↓

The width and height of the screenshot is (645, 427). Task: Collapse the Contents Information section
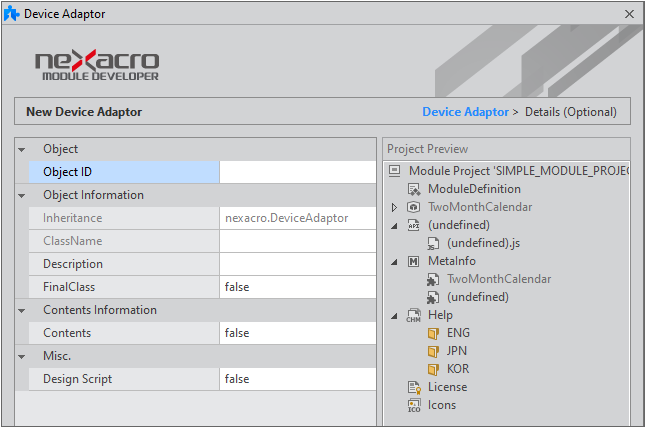click(x=22, y=310)
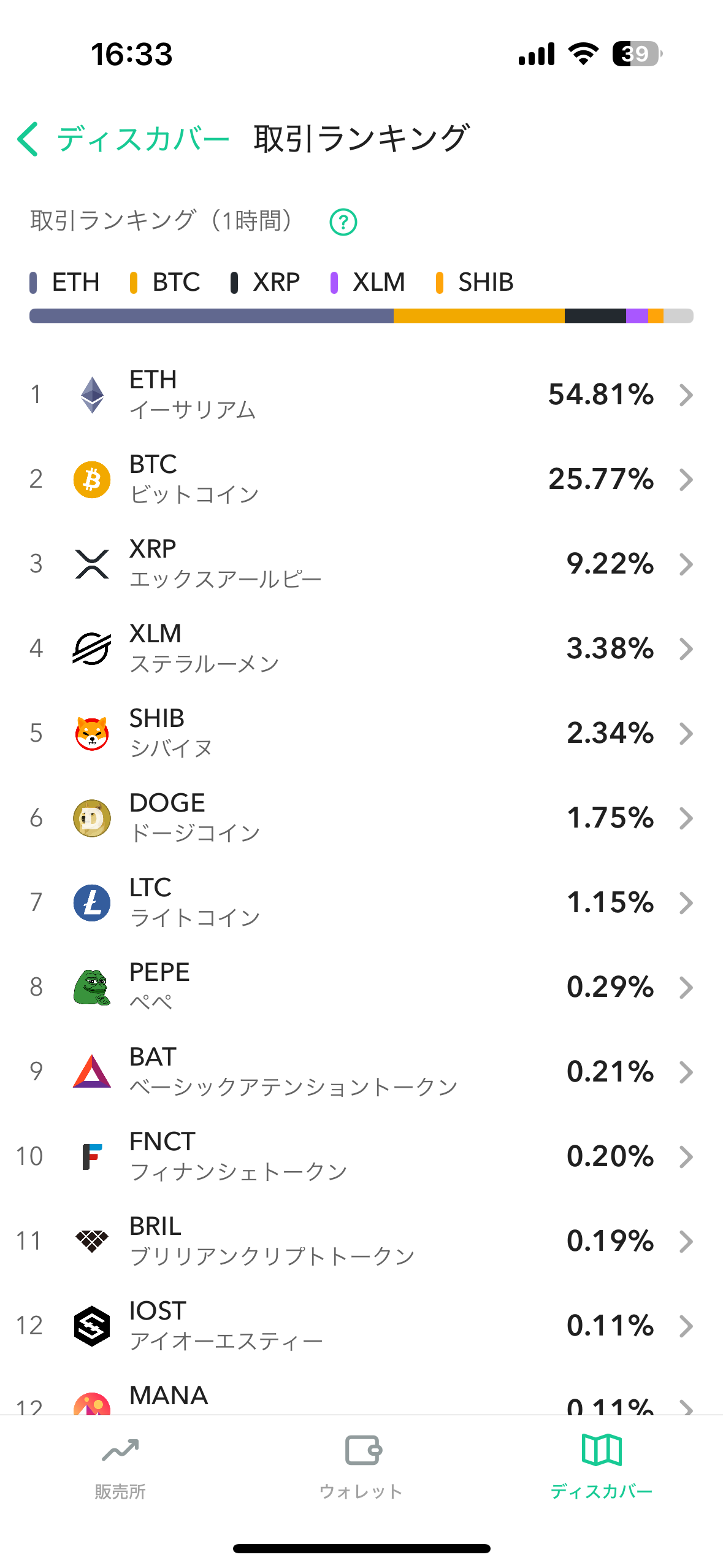Screen dimensions: 723x1568
Task: Go back using the green back arrow
Action: coord(28,139)
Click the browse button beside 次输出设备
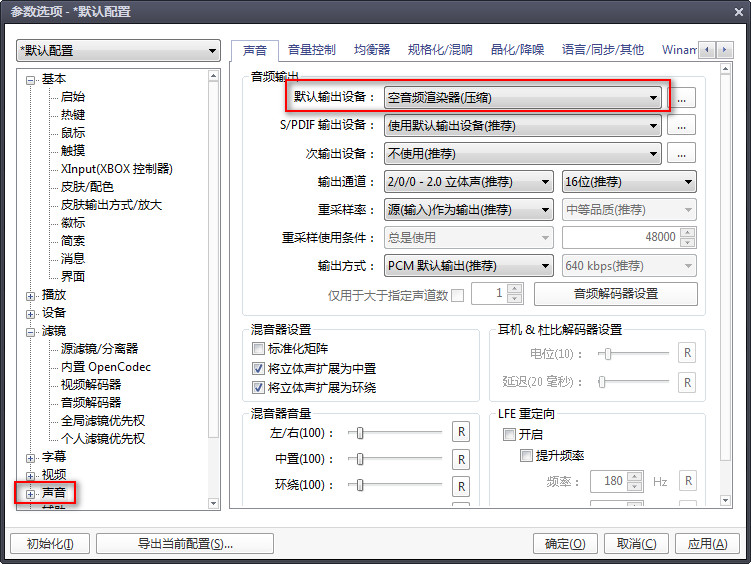 click(x=682, y=154)
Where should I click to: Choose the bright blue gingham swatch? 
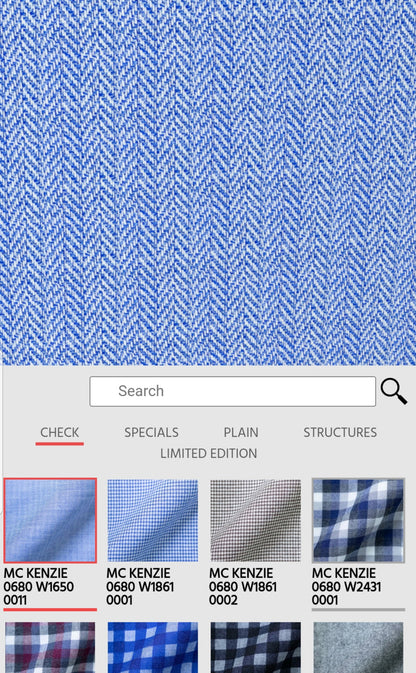tap(153, 647)
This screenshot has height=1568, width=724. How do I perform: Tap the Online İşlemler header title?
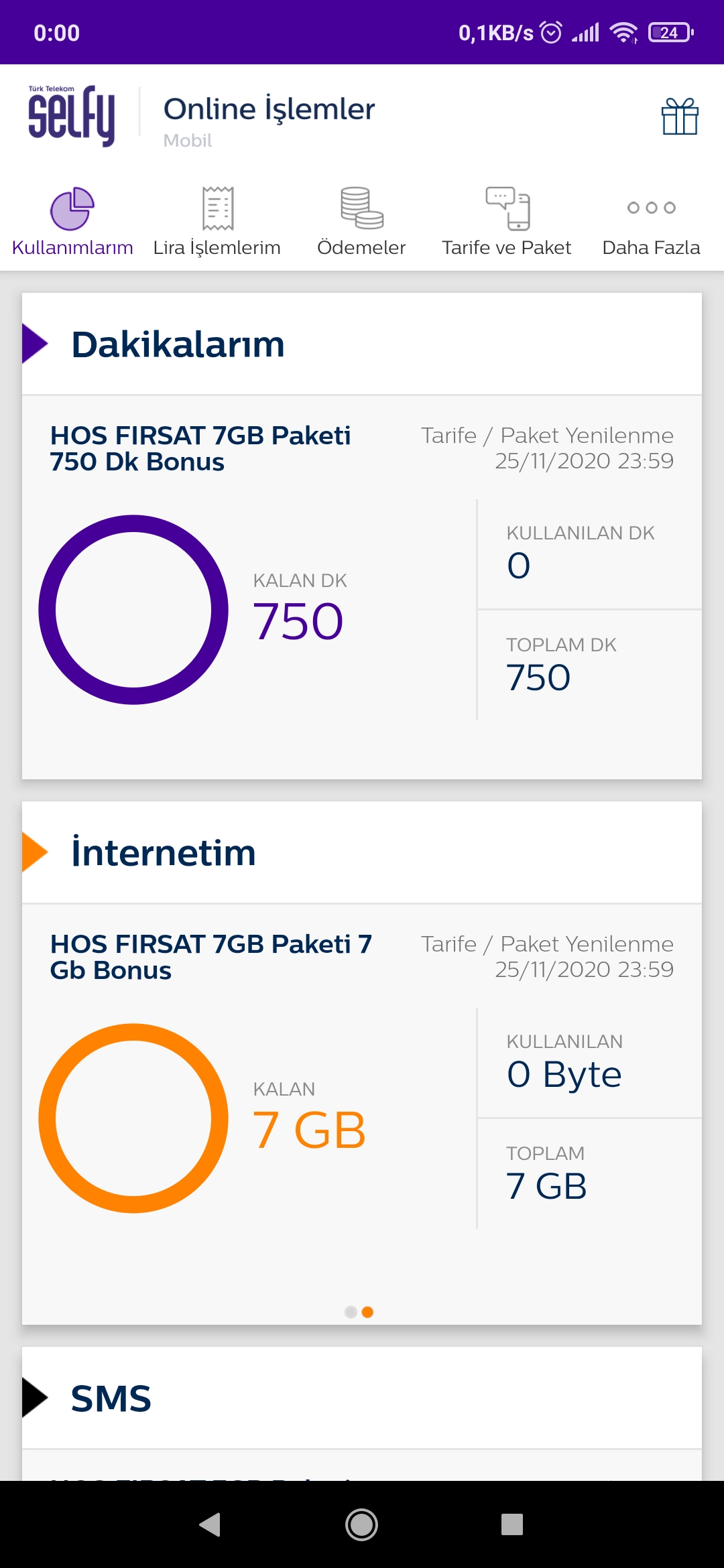[x=269, y=109]
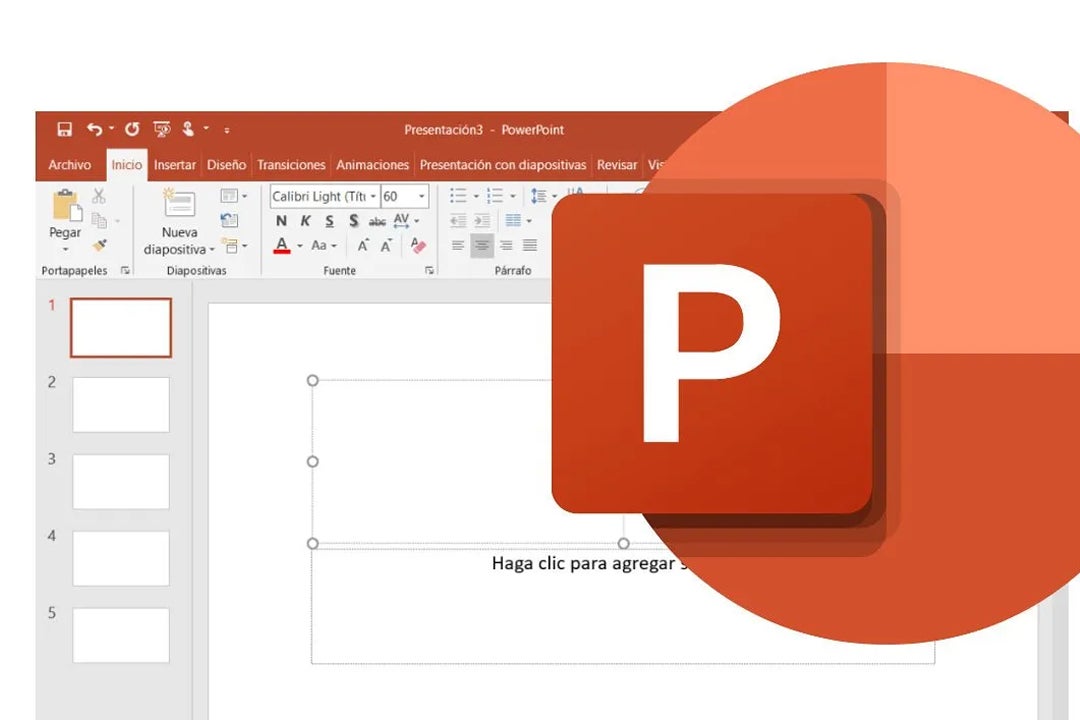Open the font size 60 dropdown

pyautogui.click(x=422, y=197)
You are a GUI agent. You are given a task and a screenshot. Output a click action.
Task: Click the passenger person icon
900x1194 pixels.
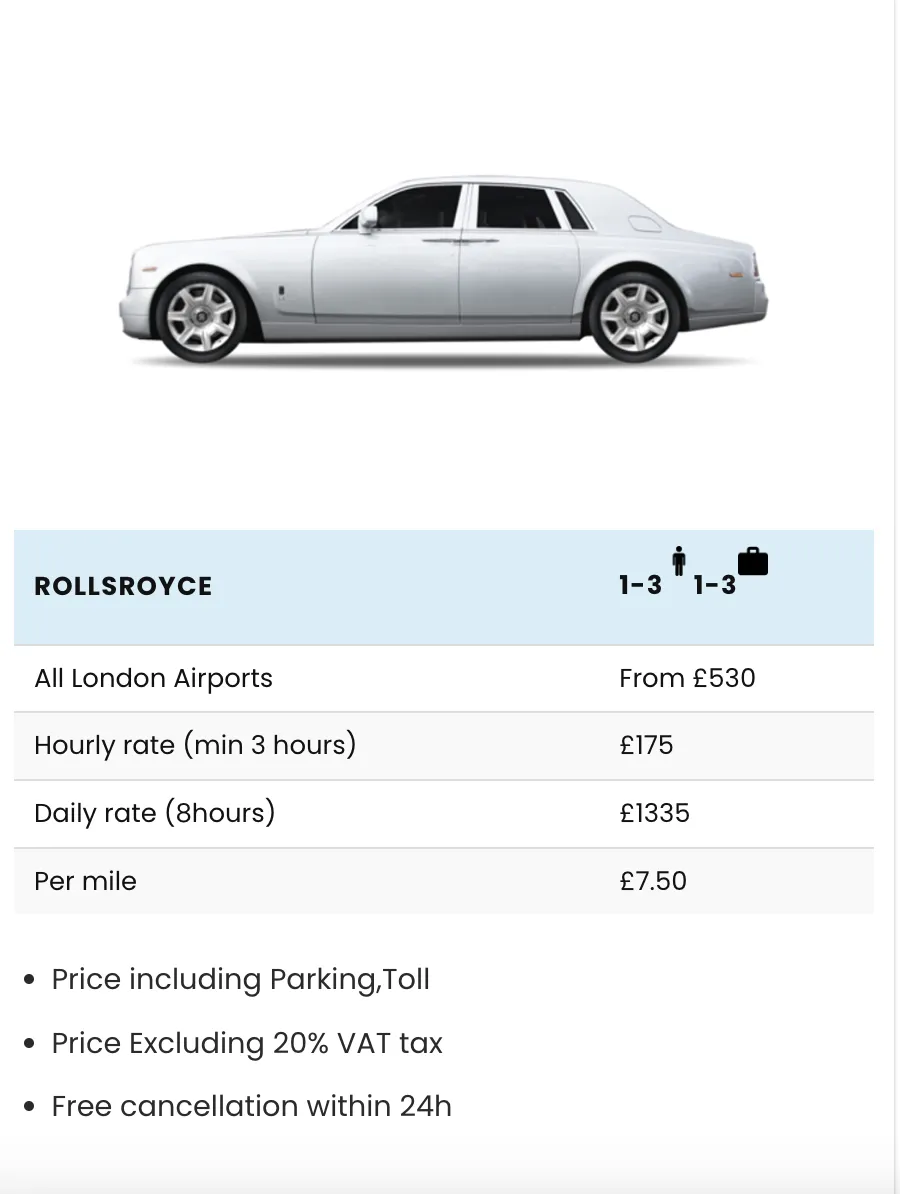pyautogui.click(x=678, y=561)
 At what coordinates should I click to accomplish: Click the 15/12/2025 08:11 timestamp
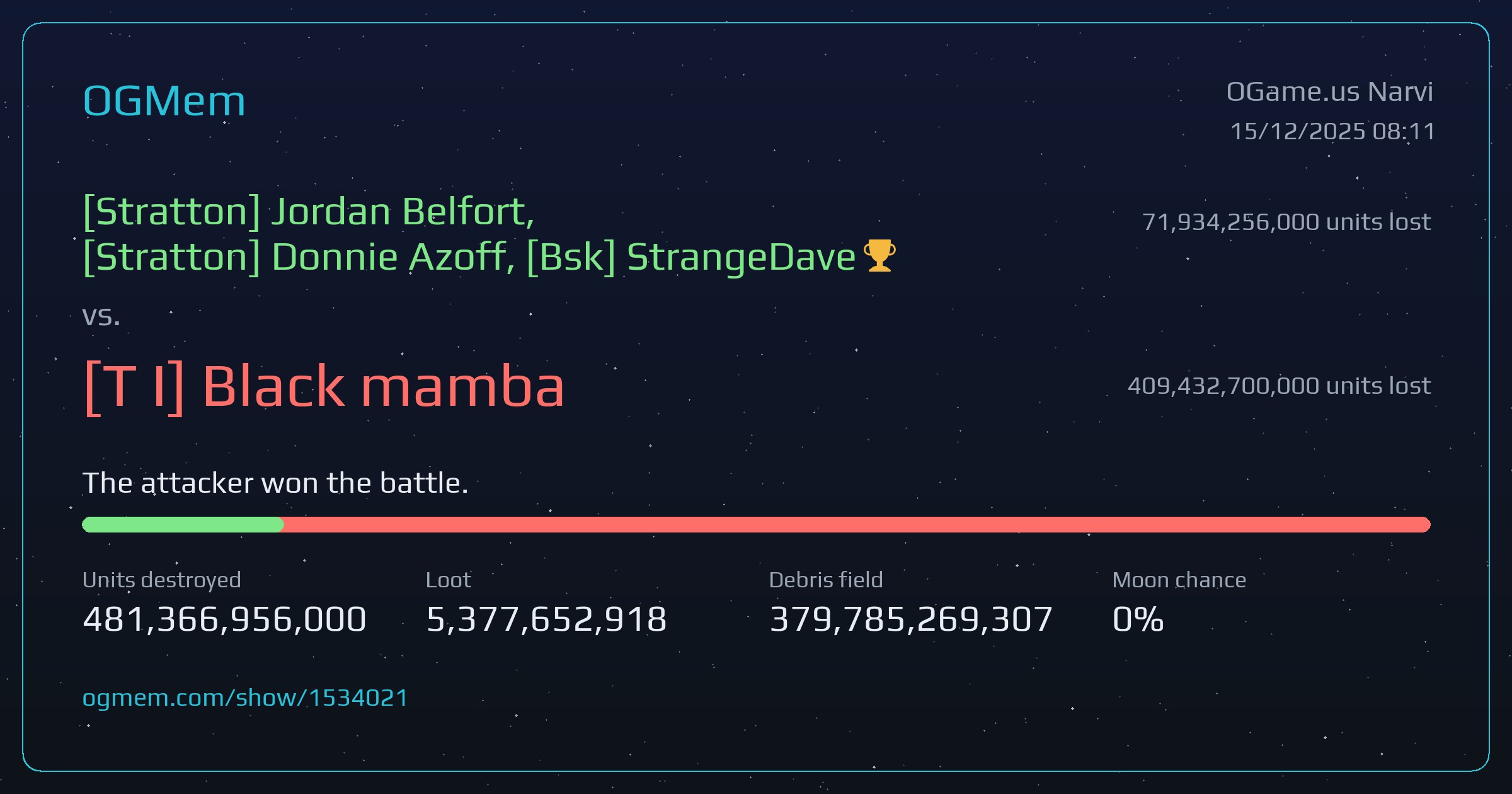click(x=1332, y=131)
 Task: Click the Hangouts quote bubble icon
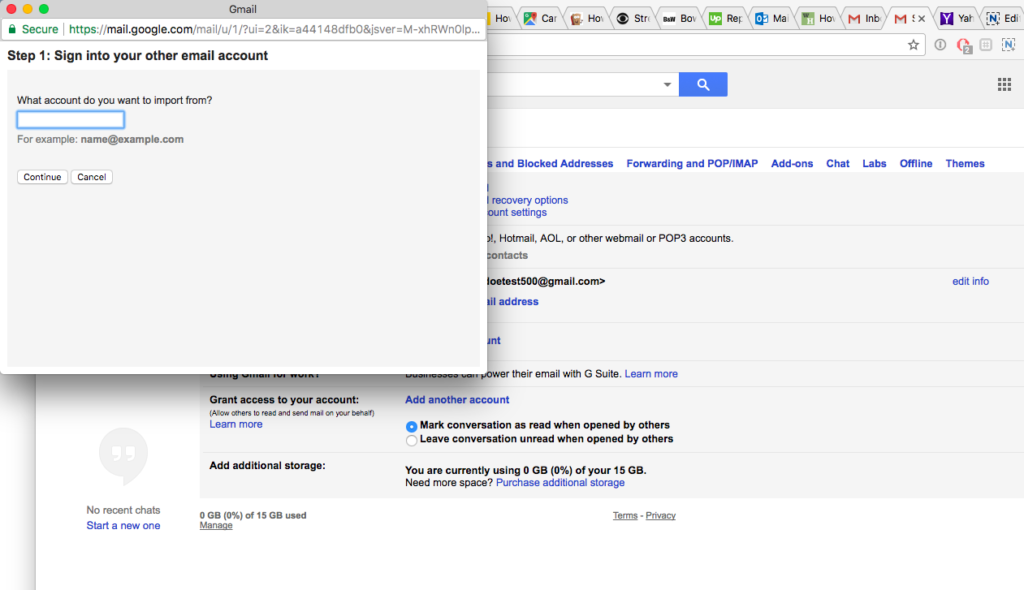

↑

== WHAT YOU WILL DO ==
Could you copy every line from the records that has "icon" in it?

== RESPONSE TO THIS EXERCISE ==
Task: Click the passenger person icon
 Task: Click the Hangouts quote bubble icon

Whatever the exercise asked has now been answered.